À la fin de l’année 2017, le gouvernement soudanais a approuvé un nouveau budget national pour 2018, qui inclut plus de mesures d’austérité économiques et de réductions des dépenses destinées à la santé et à l’éducation, tout en augmentant les dépenses destinées au secteur de la sécurité. Ces nouvelles mesures économiques ont entraîné une hausse importante des prix de la nourriture et des médicaments.

Le prix d’une miche de pain est passé de 50 centimes à 1 livre soudanaise, l’équivalent de 0,055 dollars américains (taux officiel). Cette augmentation du coût de la vie a été à l’origine de nombreuses manifestations publiques dans plusieurs villes. Depuis le début des manifestations début janvier, plus de 319 personnes ont été arrêtées au Soudan. Au moins 140 d’entre elles se trouvent toujours en détention, dans un lieu inconnu.

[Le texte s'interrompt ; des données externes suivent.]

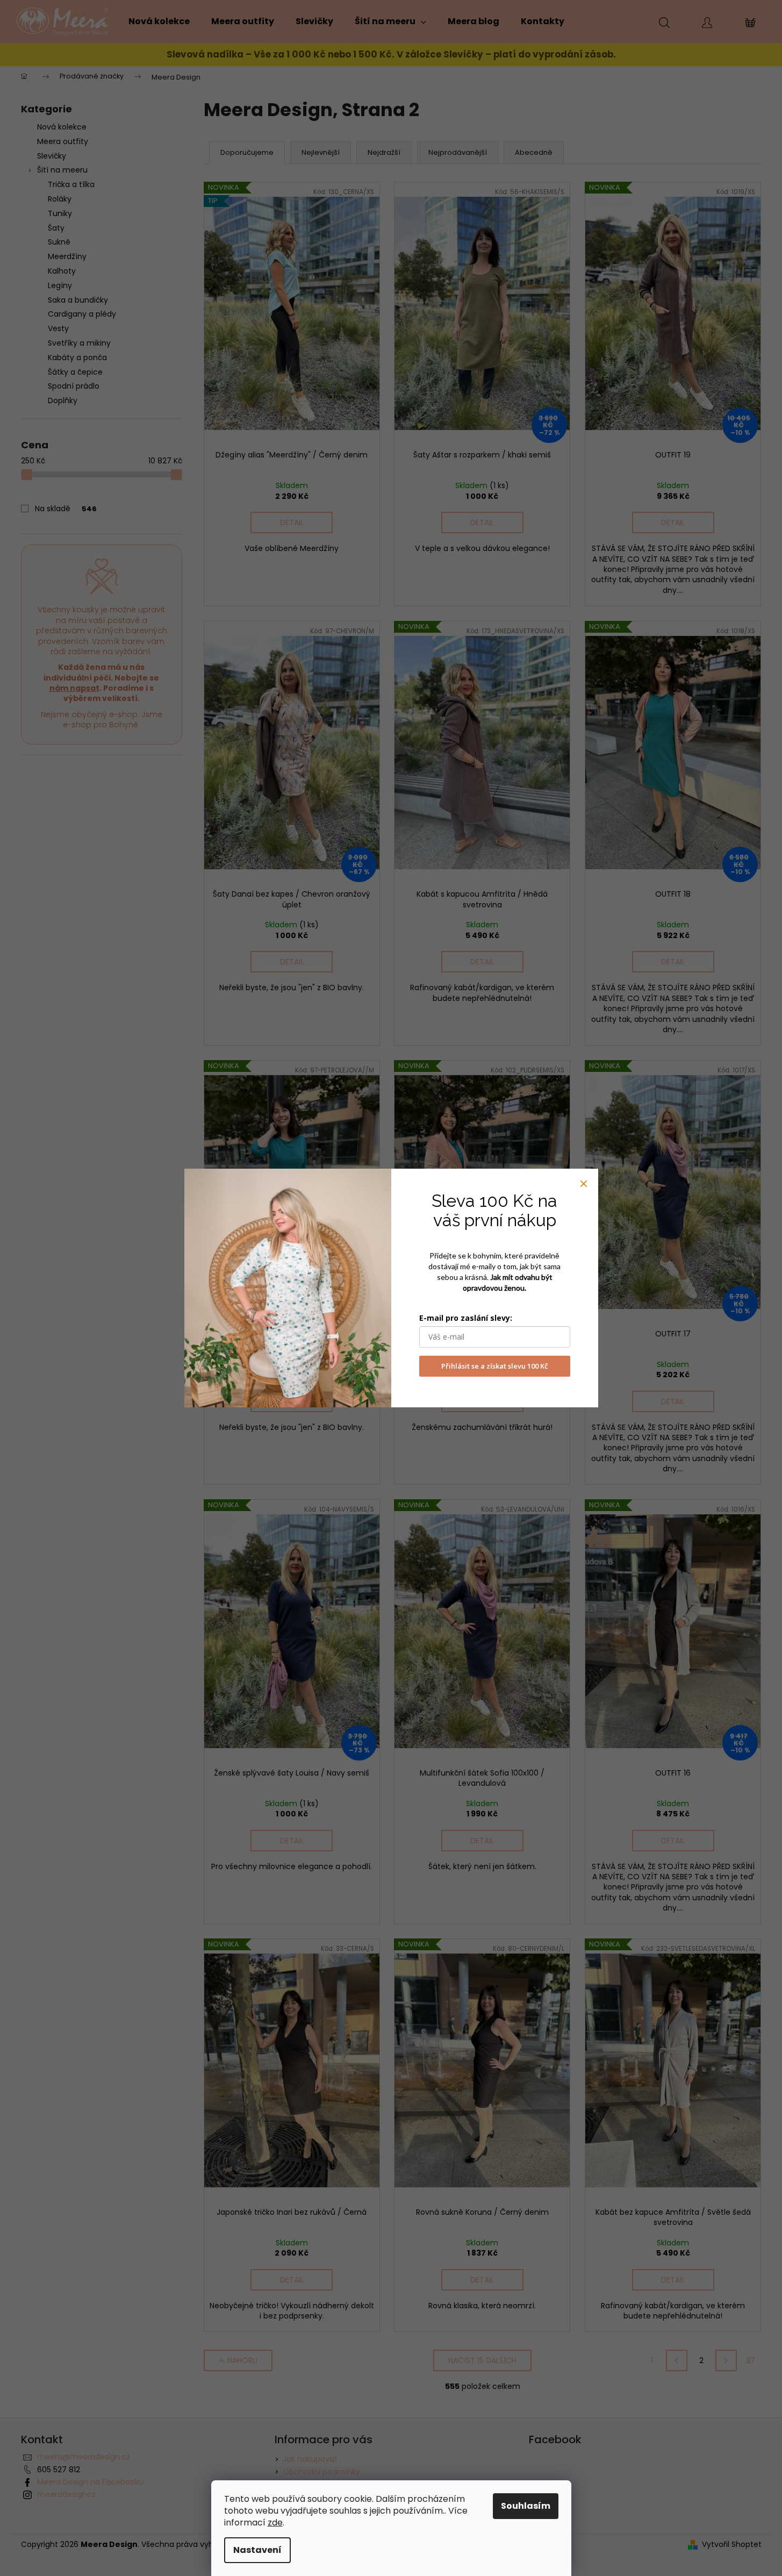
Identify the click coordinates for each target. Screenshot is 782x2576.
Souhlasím (525, 2506)
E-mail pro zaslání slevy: (465, 1318)
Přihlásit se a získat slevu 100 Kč (494, 1366)
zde (275, 2522)
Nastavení (257, 2550)
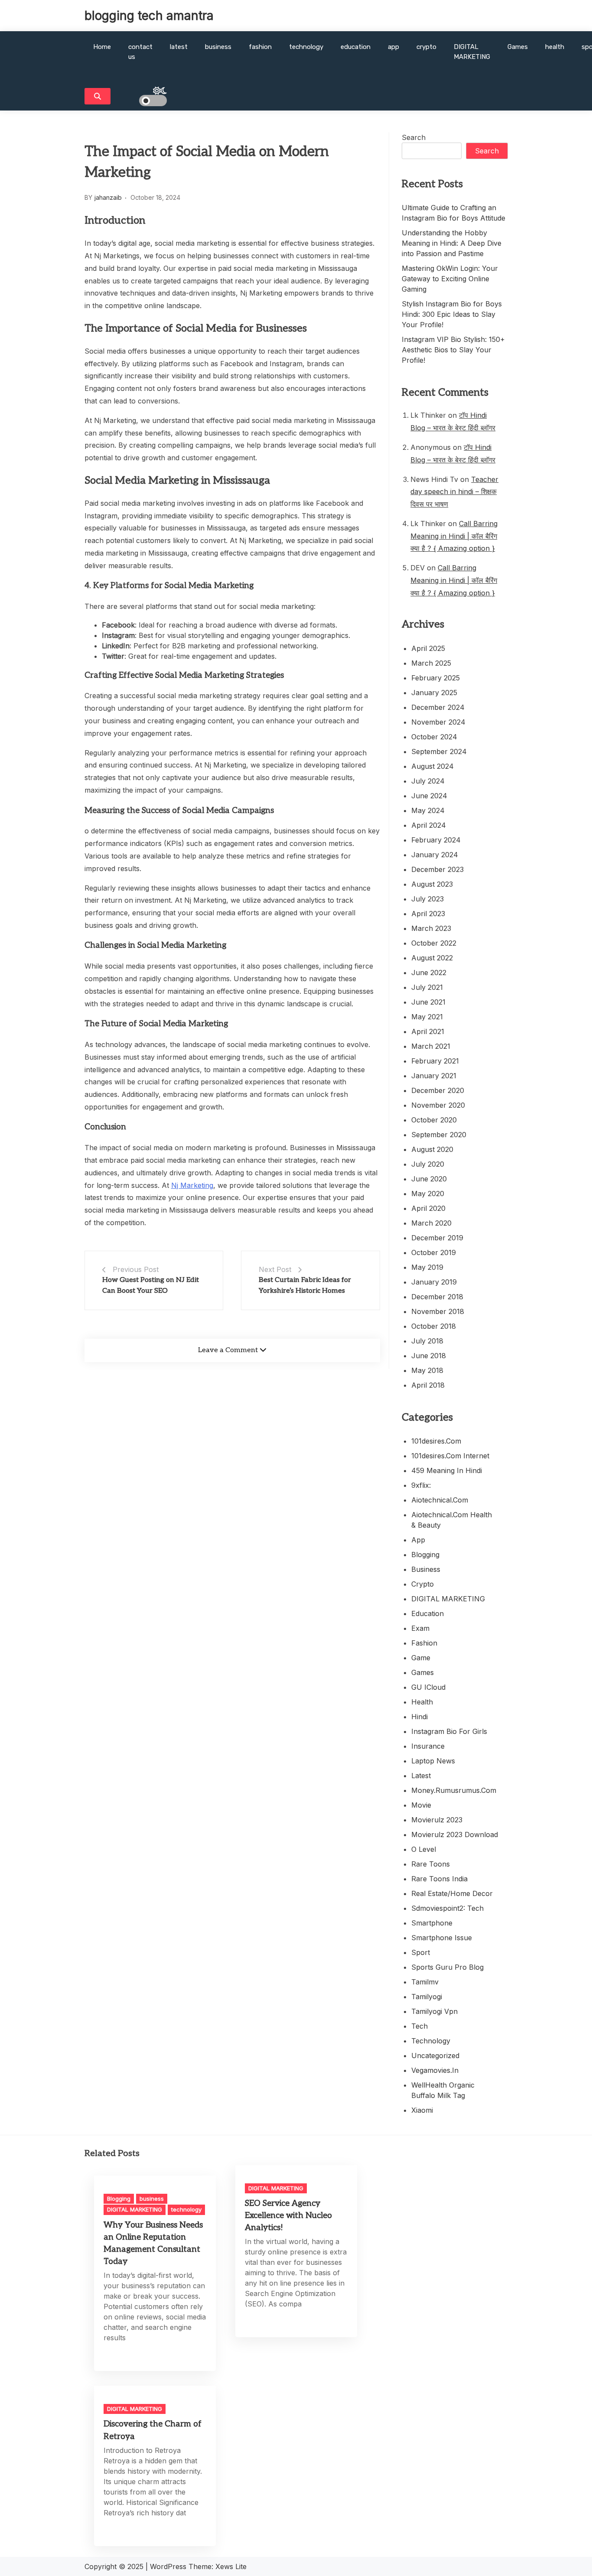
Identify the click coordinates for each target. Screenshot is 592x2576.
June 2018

Depuis l’annonce du nouveau budget pour 2018, la valeur de la livre soudanaise a continué à baisser. Le taux de change du dollar américain est monté de 24 à 34 livres soudanaises sur le marché parallèle depuis le début du mois de février 2018.

Le Service national de la sûreté et du renseignement détient toujours des pouvoirs étendus en matière d’arrestation et de détention en vertu de la Loi de 2010 relative à la sécurité nationale, qui lui permet de maintenir des suspects en détention jusqu’à quatre mois et demi sans contrôle judiciaire, et ses membres usent de leur autorité pour procéder à des arrestations arbitraires et placer en détention des personnes, dont beaucoup se voient infliger des actes de torture ou d’autres mauvais traitements.

La même loi les protège de toute poursuite pour les actes commis dans l’exercice de leurs fonctions, d’où une culture généralisée de l’impunité. La modification en date du 5 janvier 2015 de l’article 151 de la Constitution a étendu le mandat du NISS, ce qui n’a fait qu’aggraver la situation. Cette modification a transformé le NISS : autrefois service de renseignement spécialisé dans la collecte et l’analyse d’informations et le conseil, il est devenu une agence de sécurité à part entière, dotée d’un vaste mandat lui permettant d’exercer toute une palette de fonctions qui sont habituellement celles de l’armée ou des organes chargés du maintien de l’ordre public.

Le nouveau texte a accordé au NISS un pouvoir discrétionnaire illimité pour déterminer ce qui constitue une menace politique, économique ou sociale et comment y faire face. Ni la Loi relative à la sécurité nationale ni l’article 151 tel que modifié n’exigent, explicitement ou implicitement, que les agents du NISS respectent le droit international, régional et national applicable dans l’exercice de leurs fonctions.